◆ What the task asks:
Copy out each line of the entries where the word "will" is present.

_ _ _

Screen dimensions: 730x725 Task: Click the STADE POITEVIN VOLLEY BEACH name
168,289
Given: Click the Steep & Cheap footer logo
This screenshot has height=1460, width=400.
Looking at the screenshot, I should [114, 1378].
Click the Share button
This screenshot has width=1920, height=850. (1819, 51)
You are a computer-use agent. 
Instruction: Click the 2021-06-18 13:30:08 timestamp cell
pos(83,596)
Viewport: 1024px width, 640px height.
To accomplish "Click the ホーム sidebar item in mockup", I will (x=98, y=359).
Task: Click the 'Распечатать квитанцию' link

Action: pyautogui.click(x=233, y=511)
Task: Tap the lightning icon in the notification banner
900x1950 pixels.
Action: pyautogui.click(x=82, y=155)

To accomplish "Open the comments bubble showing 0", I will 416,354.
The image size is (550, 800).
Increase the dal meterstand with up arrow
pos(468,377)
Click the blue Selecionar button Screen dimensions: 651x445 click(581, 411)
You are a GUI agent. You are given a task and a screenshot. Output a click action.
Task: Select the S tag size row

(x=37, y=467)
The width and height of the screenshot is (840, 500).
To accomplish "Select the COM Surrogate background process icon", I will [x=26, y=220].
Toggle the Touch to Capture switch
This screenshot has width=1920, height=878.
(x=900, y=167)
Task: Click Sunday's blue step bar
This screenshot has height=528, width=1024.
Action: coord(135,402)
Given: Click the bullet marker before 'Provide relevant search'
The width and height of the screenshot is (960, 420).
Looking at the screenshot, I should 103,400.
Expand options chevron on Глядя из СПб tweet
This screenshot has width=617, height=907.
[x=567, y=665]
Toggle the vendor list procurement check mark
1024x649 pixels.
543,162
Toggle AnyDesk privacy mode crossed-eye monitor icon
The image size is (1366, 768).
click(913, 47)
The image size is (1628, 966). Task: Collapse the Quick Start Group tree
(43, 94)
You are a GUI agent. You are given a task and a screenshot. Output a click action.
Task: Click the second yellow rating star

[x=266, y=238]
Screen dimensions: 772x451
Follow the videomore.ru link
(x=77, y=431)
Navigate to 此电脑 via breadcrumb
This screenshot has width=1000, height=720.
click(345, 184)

_ _ _

◆ Written answer:
To accomplish "Click the ホーム sidebar item in mockup", I will (x=98, y=359).
To accomplish "Open the comments bubble showing 0", I will 416,354.
To accomplish "Select the COM Surrogate background process icon", I will [x=26, y=220].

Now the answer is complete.